After a bus from Canberra to Sydney, a flight with a short wait in Fiji, another flight to Los Angeles, eight hours walking around in circles in LAX, another flight to Fort Lauderdale, a 12 hour wait in the low-cost carrier terminal then another flight to Lima, I was well and truly ready to sleep. I had been just over 50 hours in transit without a proper bed or shower.
Gotta love budget travel.
I only stayed in Lima long enough to wash, sleep and book my bus ticket to La Paz, for which I forked out $10 more for a cama seat. Well worth it. The 30 hour journey was a lot more pleasant and comfortable than the last two days of airport terminals and pressurized cabins.
Although largely uneventful, one of my fellow passengers decided to do number two in the toilet which is strictly for urine only. The hostess (luxury buses in South America have hostesses) had warned passengers against doing so on several occasions and absolutely lost it when she discovered the brown, stinky mess.
Throwing all training on customer service aside, she started yelling at us passengers about how disgusting we were and informed us that we now had to travel 30 hours without a toilet. After ranting and raving for several minutes, she told us she hoped we had an uncomfortable journey and stormed off.
Welcome to South America.
Upon arriving at the Bolivian border, I picked up a huge bottle of the delicious Peruvian Inca Kola to give to my suegro (girlfriend’s dad) for a present.
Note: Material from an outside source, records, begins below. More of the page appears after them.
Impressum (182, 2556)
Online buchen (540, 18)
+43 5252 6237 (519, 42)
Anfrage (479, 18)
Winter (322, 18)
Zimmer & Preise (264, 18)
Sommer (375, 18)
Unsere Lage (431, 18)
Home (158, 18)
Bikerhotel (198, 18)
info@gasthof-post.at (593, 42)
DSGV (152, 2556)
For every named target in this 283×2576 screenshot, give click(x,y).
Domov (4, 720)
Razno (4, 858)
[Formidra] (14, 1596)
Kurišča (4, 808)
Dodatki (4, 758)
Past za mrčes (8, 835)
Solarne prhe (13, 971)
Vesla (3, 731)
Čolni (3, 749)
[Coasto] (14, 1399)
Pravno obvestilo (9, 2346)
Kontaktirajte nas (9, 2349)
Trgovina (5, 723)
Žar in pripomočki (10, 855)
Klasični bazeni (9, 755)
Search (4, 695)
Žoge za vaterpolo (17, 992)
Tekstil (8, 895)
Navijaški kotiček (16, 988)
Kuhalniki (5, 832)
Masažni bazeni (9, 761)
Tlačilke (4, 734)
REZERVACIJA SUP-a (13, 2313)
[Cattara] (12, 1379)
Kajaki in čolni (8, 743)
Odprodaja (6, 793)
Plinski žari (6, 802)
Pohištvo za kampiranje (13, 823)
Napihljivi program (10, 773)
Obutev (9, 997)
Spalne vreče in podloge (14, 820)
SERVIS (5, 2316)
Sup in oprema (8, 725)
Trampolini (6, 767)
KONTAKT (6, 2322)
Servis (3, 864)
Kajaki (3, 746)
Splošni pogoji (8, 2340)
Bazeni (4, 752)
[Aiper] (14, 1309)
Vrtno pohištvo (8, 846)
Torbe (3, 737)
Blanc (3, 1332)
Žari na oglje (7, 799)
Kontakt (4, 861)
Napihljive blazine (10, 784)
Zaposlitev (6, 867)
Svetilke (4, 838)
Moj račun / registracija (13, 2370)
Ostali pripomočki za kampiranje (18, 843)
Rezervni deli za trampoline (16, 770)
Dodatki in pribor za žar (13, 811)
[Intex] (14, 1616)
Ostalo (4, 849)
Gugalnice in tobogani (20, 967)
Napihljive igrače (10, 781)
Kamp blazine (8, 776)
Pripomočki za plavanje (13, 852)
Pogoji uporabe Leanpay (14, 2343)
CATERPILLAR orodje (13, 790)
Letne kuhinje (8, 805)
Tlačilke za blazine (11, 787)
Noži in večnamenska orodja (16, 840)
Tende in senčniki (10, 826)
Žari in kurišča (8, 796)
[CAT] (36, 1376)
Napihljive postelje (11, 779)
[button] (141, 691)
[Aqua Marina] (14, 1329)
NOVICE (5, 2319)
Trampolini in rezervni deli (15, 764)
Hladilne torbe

As is often the case in Bolivia, the minivan was full of campesinos (country folk) who smelt terrible because they have little access to running water and are unable to bathe.
Just as I had forgiven the campesinos, we stopped at a mile long traffic jam. Stuck in traffic for at least an hour, I jumped off the van along with other passengers to stretch my legs. Once the road finally cleared up and we set off, I noticed my bottle of Inca Kola was missing.
Several people on the bus had bottles of Inca Kola (it’s often brought back from the Peruvian border as a delicacy) so I was unable to pinpoint the culprit. Upon arriving in La Paz, the sympathetic bus driver helped me look under the seats before declaring that one of the Peruvians must have stolen it.
Many Bolivians consider Peruvians to be thieves so this was a logical conclusion. The incident was a timely reminder that petty theft is rampant around these parts so I must remain alert at all times.